La preuve la plus visible, c’est l’ouverture récente de Vista Ostuni, premier cinq-étoiles de la ville, qui a beaucoup fait parler dans la presse design et voyage en 2025. Ajoute à cela une scène culturelle queer déjà structurée autour de Sherocco — festival soutenu par la Région Puglia et la commune d’Ostuni — et l’émergence du tout premier Ostuni Pride en 2025, et tu obtiens une destination qui n’est plus seulement jolie, mais vraiment dans son époque.
L’esthétique des Pouilles est presque indécente
Il y a peu de régions capables d’enchaîner autant de cartes postales sans donner l’impression d’un décor artificiel. Polignano a Mare, que le portail touristique surnomme la “Perle de l’Adriatique”, continue d’aimanter les voyageurs avec ses falaises, ses eaux limpides et son centre historique accroché à la roche. Alberobello, lui, reste l’icône absolue de la région grâce à ses trulli, inscrits au patrimoine mondial de l’UNESCO.
Autrement dit, les Pouilles réussissent ce que beaucoup de destinations ratent : offrir à la fois du waouh visuel et une vraie personnalité. On passe d’un village blanc à une masseria au milieu des oliviers, puis d’une route côtière à un dîner sous les étoiles, avec cette impression que tout est photogénique sans effort.
On y mange comme si le plaisir était une politique publique
Pour un lectorat gay, ça compte — et même énormément.

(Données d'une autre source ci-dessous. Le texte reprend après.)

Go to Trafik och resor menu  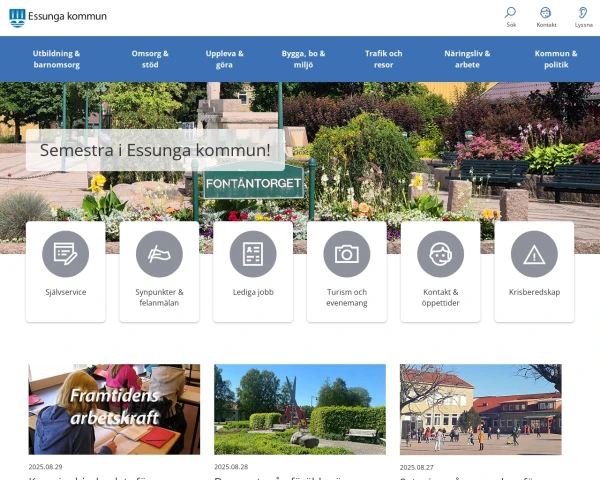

Une destination n’existe pas seulement par ses plages, mais par ce qu’elle sert à table à 22h30. Les Pouilles savent faire ça mieux que presque tout le monde. La région revendique une forte tradition œnogastronomique sur son portail officiel ; côté spécialités, les guides locaux mettent en avant les orecchiette, la burrata d’Andria, les fruits de mer de Gallipoli et les rouges du Salento comme le primitivo ou le negroamaro. Et, pour ceux qui aiment voyager par l’assiette, le Guide MICHELIN recense aujourd’hui une vraie densité de tables dans la région.
Il faut aussi parler des masserie, parce qu’elles font désormais partie de l’imaginaire des Pouilles au même titre que les trulli. En 2025, le Guide MICHELIN rappelait à quel point ces anciens domaines agricoles reconvertis sont devenus l’une des signatures les plus fortes de la région, avec plusieurs adresses distinguées par des MICHELIN Keys. En clair : ici, le luxe n’est pas bling, il sent la pierre chaude, l’huile d’olive et le linge blanc qui sèche au soleil.

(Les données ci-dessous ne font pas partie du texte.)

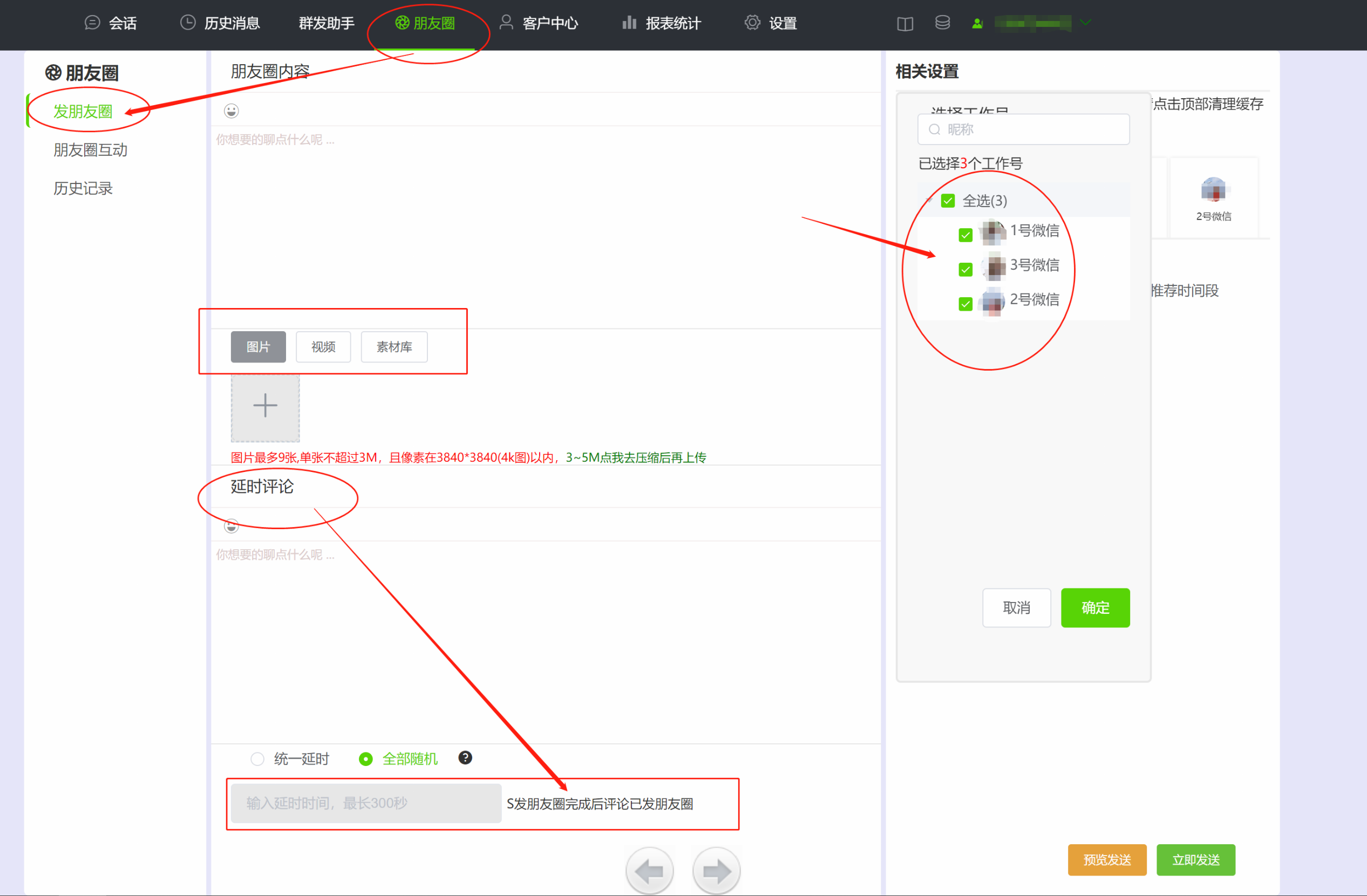Click the database stack icon in top bar
Viewport: 1367px width, 896px height.
click(x=942, y=23)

Le vrai bon twist 2025 : la culture queer ne se cache plus
C’est probablement là que les Pouilles deviennent plus intéressantes qu’une simple destination balnéaire. Le calendrier LGBTQIA+ local s’est étoffé : Salento Pride tenait son édition 2025 à Lecce le 12 juillet, Sherocco poursuivait sa programmation queer à Ostuni, et la ville a aussi vu naître son premier Ostuni Pride. Pour les voyageurs gays, cela change tout : on ne parle plus seulement d’un territoire gay-friendly, mais d’un territoire où des rendez-vous queer prennent de la place dans l’espace public et culturel.
C’est sans doute la meilleure raison d’y aller maintenant. Les Pouilles gardent leur sensualité, leur beauté et leur lenteur, mais elles gagnent en lisibilité pour un public gay qui veut plus qu’un joli décor : un lieu où bronzer, flirter, bien manger, très bien dormir, et sentir qu’une communauté existe — parfois diffuse, souvent élégante, mais de plus en plus visible. Cette conclusion est une inférence fondée sur les guides locaux, les événements 2025 et la structuration culturelle observée à Ostuni, Gallipoli et Lecce.
Conclusion
Les Pouilles ne sont plus seulement une belle idée d’escapade italienne. En 2025, c’est un vrai fantasme estival pour voyageurs gays : plus doux que les destinations ultra-party, plus sensuel que beaucoup de rivieras, moins frontalement festif que certaines stations balnéaires queer très établies, mais infiniment plus charismatique. Bref, la destination parfaite pour ceux qui aiment leur été avec du style, du sel sur la peau et un verre bien frais quand la lumière commence à tomber.